▶ Records for processing
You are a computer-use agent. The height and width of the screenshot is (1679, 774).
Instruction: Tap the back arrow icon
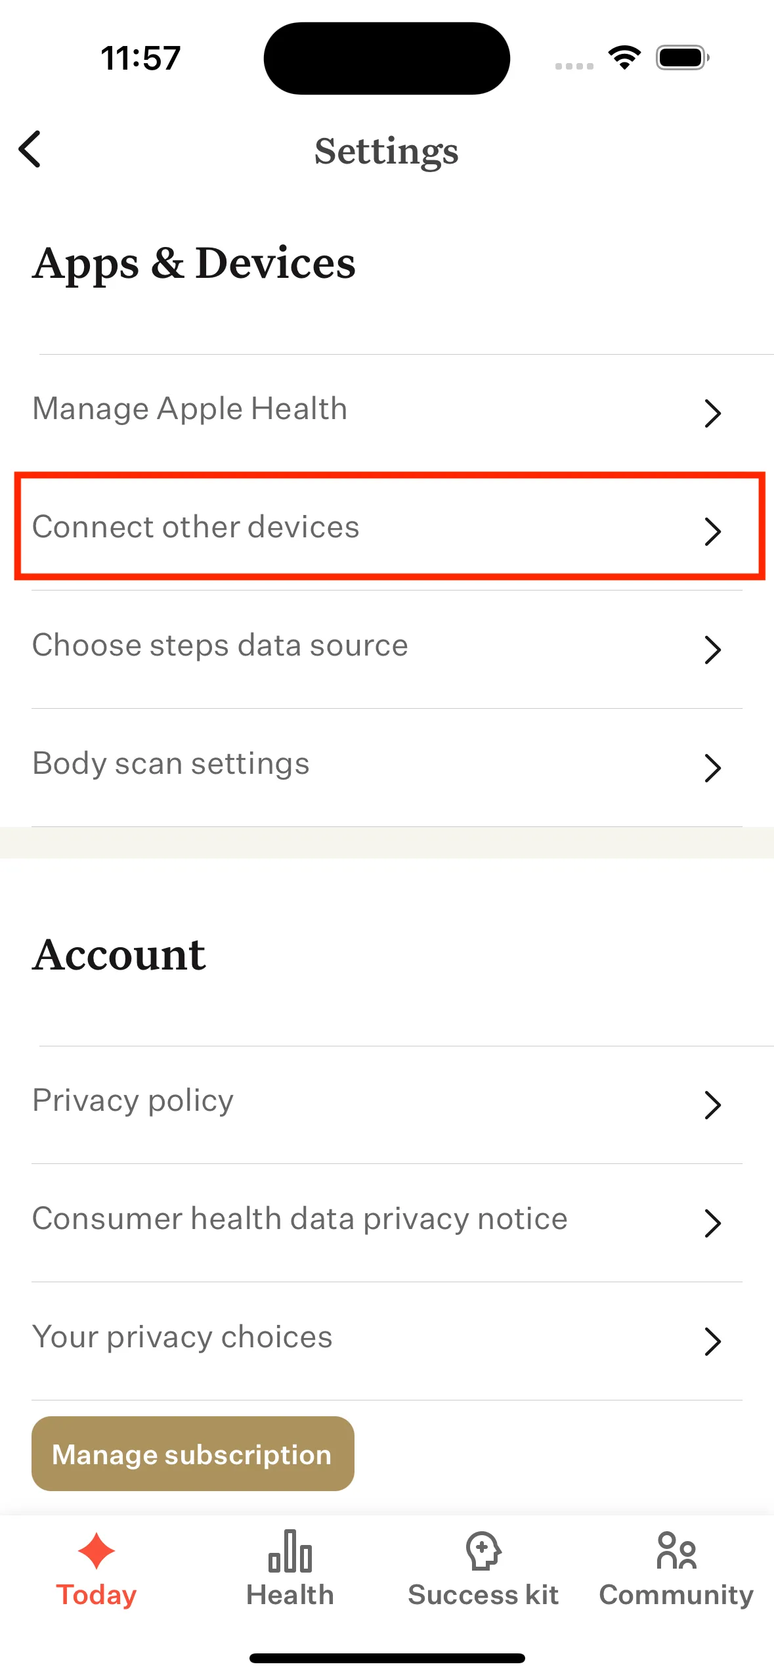pos(30,149)
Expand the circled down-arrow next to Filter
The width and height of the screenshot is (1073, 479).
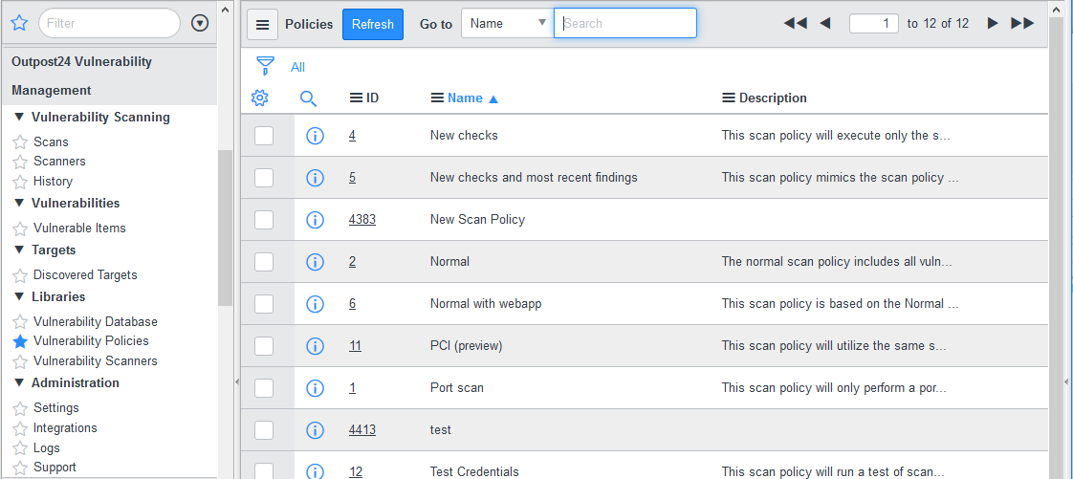coord(200,23)
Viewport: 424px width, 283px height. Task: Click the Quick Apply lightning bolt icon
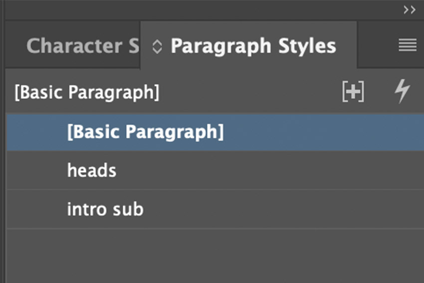click(x=402, y=92)
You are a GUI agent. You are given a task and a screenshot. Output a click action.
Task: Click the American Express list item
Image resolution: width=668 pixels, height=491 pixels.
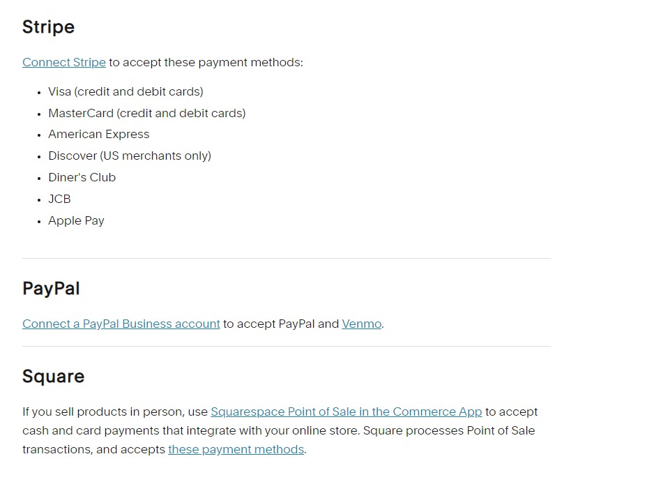point(98,134)
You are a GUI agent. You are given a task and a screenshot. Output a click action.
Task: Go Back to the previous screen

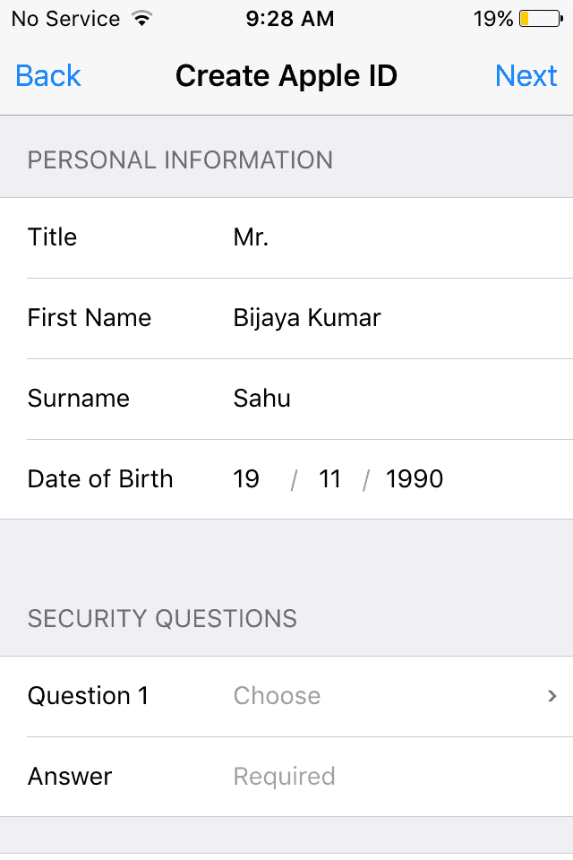48,75
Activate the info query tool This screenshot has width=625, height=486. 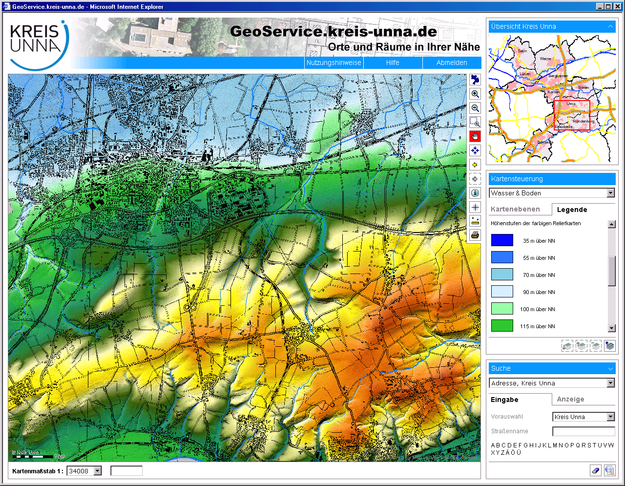coord(475,193)
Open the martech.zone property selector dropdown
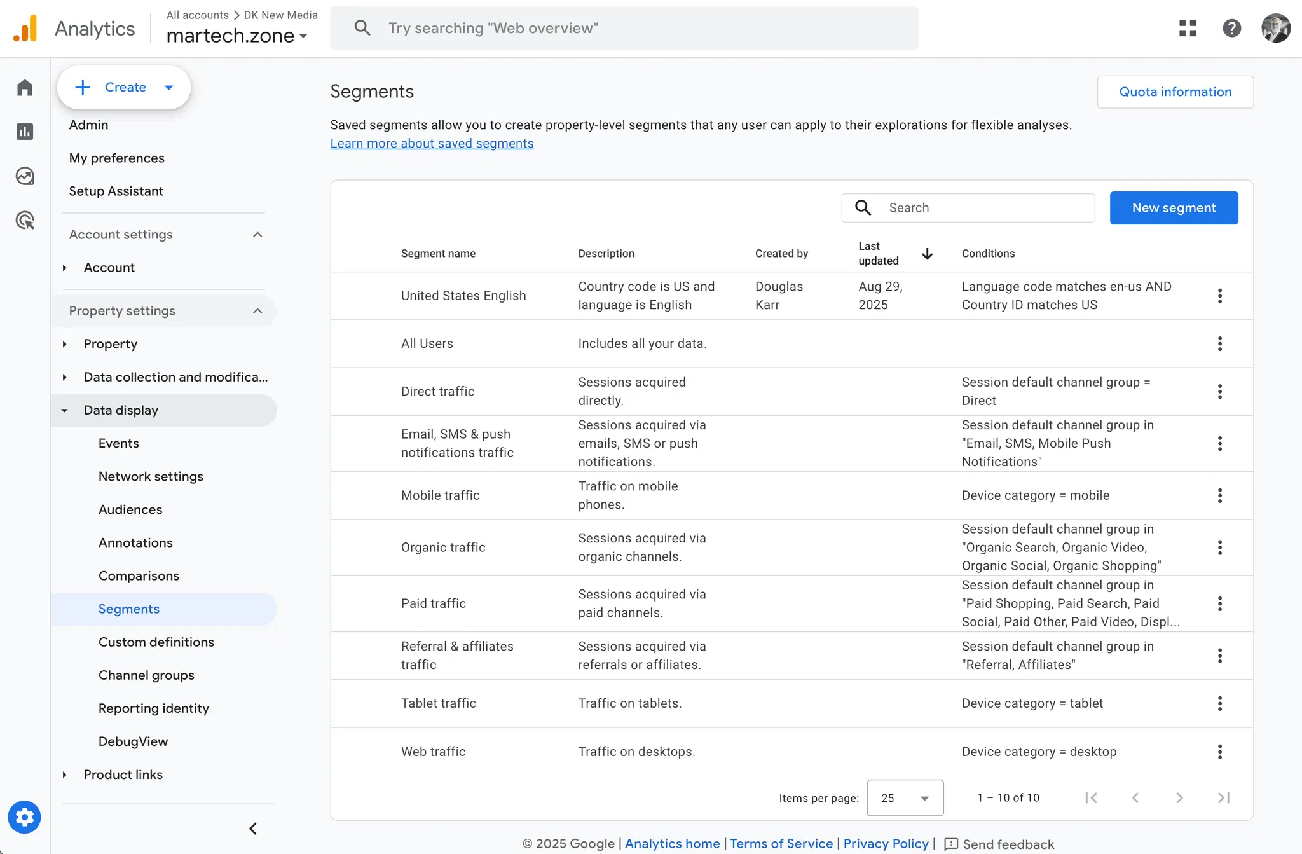Screen dimensions: 1302x854 237,36
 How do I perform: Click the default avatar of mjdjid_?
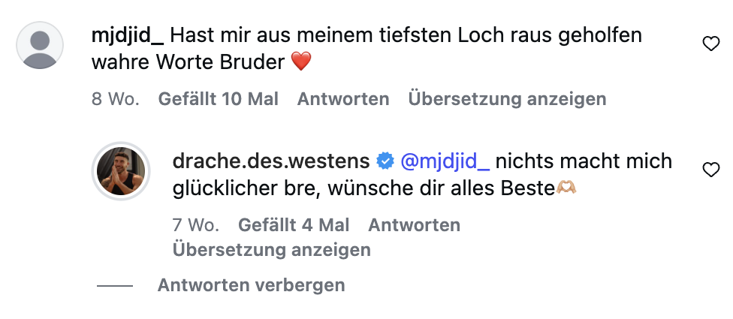40,44
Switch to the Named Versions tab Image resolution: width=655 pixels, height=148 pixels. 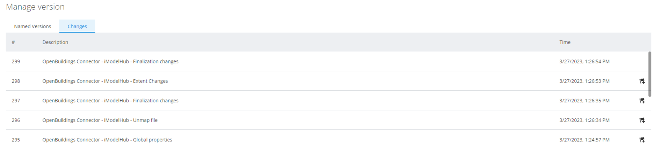[32, 26]
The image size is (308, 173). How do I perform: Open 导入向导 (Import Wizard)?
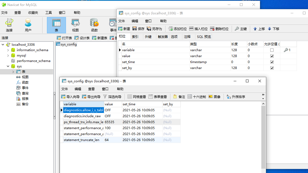pyautogui.click(x=70, y=97)
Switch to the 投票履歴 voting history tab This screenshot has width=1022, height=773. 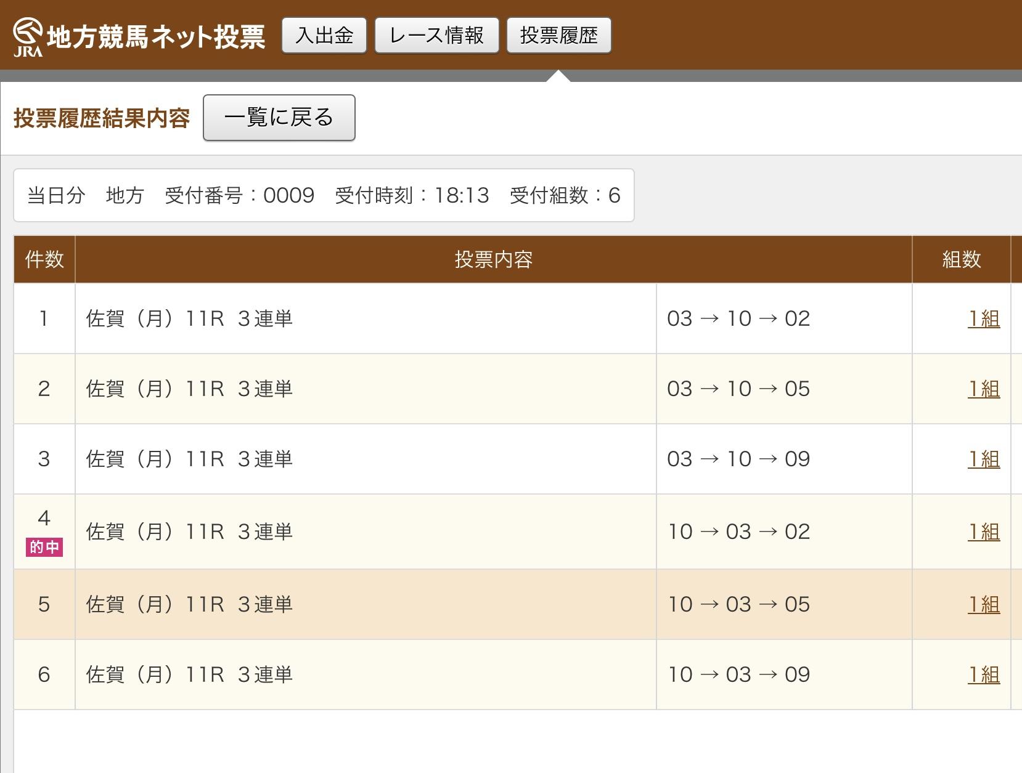pyautogui.click(x=558, y=36)
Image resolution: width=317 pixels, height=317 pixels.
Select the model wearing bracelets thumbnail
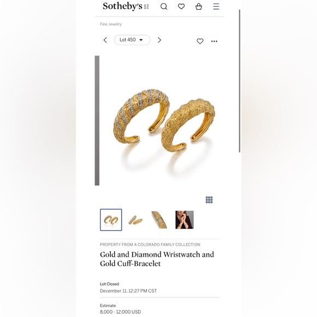click(184, 220)
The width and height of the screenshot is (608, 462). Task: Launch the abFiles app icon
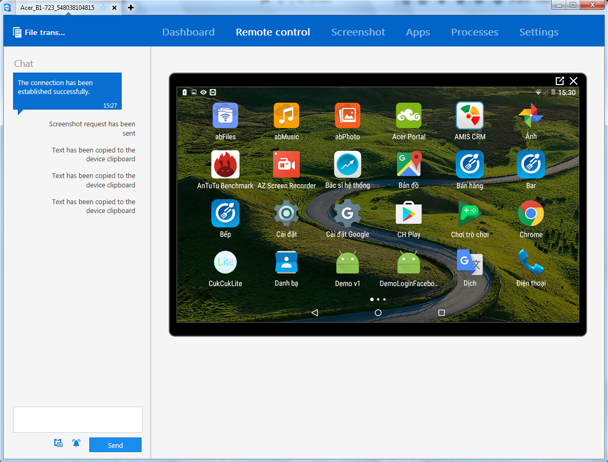[225, 115]
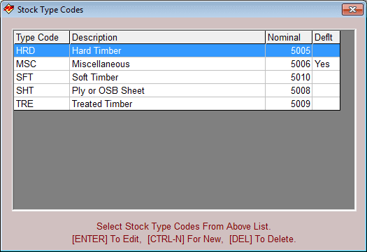Image resolution: width=367 pixels, height=252 pixels.
Task: Click the empty grey list area
Action: [x=184, y=160]
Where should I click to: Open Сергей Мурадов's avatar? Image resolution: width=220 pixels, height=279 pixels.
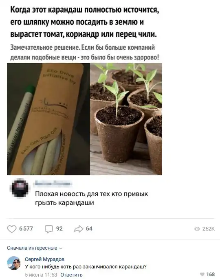pyautogui.click(x=14, y=263)
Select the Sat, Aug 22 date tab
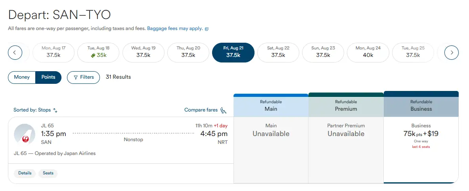 pyautogui.click(x=278, y=52)
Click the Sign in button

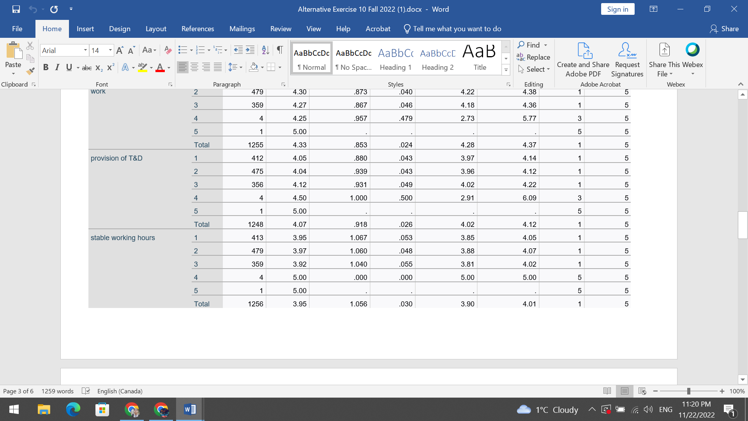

▶ Short task
Arrange the lines from the one with "Select the Sat, Aug 22 date tab" through the end of the records as a Markdown table with the columns Row and Line, numbering each row. Skip blank lines and leave the pictures out.

▶ Result of the task
| Row | Line |
|---|---|
| 1 | Select the Sat, Aug 22 date tab |
| 2 |  pyautogui.click(x=278, y=52) |
| 3 | Click the Sign in button |